[TRY IT] Reproduce the entries below, please. Keep every character the same.

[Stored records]

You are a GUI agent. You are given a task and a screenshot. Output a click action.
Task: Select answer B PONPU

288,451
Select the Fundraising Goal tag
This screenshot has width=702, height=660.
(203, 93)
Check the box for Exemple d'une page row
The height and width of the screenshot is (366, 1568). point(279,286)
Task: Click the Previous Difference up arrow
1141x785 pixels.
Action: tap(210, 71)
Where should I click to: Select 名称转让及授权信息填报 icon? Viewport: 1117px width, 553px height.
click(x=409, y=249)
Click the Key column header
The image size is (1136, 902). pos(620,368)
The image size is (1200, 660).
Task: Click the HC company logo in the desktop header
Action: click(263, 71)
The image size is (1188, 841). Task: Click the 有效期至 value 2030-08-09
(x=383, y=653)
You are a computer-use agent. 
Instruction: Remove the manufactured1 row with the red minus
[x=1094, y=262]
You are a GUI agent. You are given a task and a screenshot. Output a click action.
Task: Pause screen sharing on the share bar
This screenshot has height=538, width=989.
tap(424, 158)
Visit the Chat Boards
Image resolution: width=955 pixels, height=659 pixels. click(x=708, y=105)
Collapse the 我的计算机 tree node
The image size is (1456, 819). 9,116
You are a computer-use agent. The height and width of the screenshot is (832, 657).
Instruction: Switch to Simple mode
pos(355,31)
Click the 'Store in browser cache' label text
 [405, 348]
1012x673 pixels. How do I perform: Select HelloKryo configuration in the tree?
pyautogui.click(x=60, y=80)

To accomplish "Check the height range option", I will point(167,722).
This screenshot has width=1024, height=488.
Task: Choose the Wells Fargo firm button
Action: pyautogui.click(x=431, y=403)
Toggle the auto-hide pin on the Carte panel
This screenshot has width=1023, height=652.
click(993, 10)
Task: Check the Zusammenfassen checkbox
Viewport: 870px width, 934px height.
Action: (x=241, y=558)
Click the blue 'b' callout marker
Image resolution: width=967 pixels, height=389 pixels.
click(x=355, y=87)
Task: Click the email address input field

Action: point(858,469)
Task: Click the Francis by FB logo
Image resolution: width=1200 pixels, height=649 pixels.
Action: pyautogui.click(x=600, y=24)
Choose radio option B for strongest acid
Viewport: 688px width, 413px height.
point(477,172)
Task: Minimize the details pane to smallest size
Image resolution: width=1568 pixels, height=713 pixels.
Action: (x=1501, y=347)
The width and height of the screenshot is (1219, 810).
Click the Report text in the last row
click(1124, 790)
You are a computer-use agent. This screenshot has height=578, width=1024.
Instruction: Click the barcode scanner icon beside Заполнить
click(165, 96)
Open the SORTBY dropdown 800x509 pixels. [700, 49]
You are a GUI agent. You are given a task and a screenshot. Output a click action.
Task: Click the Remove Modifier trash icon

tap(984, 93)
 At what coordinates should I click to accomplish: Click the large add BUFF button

[TASK OUTPUT]
You are a GUI agent. You are given a task and a screenshot. Output a click action.
Task: Select answer B PONPU

288,451
Select the Fundraising Goal tag
This screenshot has width=702, height=660.
(203, 93)
Check the box for Exemple d'une page row
The height and width of the screenshot is (366, 1568). point(279,286)
Task: Click the Previous Difference up arrow
1141x785 pixels.
Action: tap(210, 71)
Where should I click to: Select 名称转让及授权信息填报 icon? Viewport: 1117px width, 553px height.
click(x=409, y=249)
Click the Key column header
The image size is (1136, 902). pos(620,368)
The image size is (1200, 660).
Task: Click the HC company logo in the desktop header
Action: click(263, 71)
The image size is (1188, 841). Task: Click the 有效期至 value 2030-08-09
(x=383, y=653)
You are a computer-use agent. 
Instruction: Remove the manufactured1 row with the red minus
[x=1094, y=262]
You are a GUI agent. You are given a task and a screenshot. Output a click action.
Task: Pause screen sharing on the share bar
This screenshot has height=538, width=989.
tap(424, 158)
Visit the Chat Boards
Image resolution: width=955 pixels, height=659 pixels. click(x=708, y=105)
Collapse the 我的计算机 tree node
The image size is (1456, 819). 9,116
You are a computer-use agent. The height and width of the screenshot is (832, 657).
Instruction: Switch to Simple mode
pos(355,31)
Click the 'Store in browser cache' label text
 [405, 348]
1012x673 pixels. How do I perform: Select HelloKryo configuration in the tree?
pyautogui.click(x=60, y=80)

To accomplish "Check the height range option", I will point(167,722).
This screenshot has width=1024, height=488.
Task: Choose the Wells Fargo firm button
Action: pyautogui.click(x=431, y=403)
Toggle the auto-hide pin on the Carte panel
This screenshot has width=1023, height=652.
click(993, 10)
Task: Check the Zusammenfassen checkbox
Viewport: 870px width, 934px height.
Action: (x=241, y=558)
Click the blue 'b' callout marker
Image resolution: width=967 pixels, height=389 pixels.
click(x=355, y=87)
Task: Click the email address input field

Action: point(858,469)
Task: Click the Francis by FB logo
Image resolution: width=1200 pixels, height=649 pixels.
Action: pyautogui.click(x=600, y=24)
Choose radio option B for strongest acid
Viewport: 688px width, 413px height.
point(477,172)
Task: Minimize the details pane to smallest size
Image resolution: width=1568 pixels, height=713 pixels.
Action: (x=1501, y=347)
The width and height of the screenshot is (1219, 810).
Click the Report text in the last row
click(1124, 790)
You are a computer-use agent. This screenshot has height=578, width=1024.
Instruction: Click the barcode scanner icon beside Заполнить
click(165, 96)
Open the SORTBY dropdown 800x509 pixels. [700, 49]
You are a GUI agent. You are given a task and a screenshot. Output a click action.
Task: Click the Remove Modifier trash icon

tap(984, 93)
 At what coordinates should I click to accomplish: Click the large add BUFF button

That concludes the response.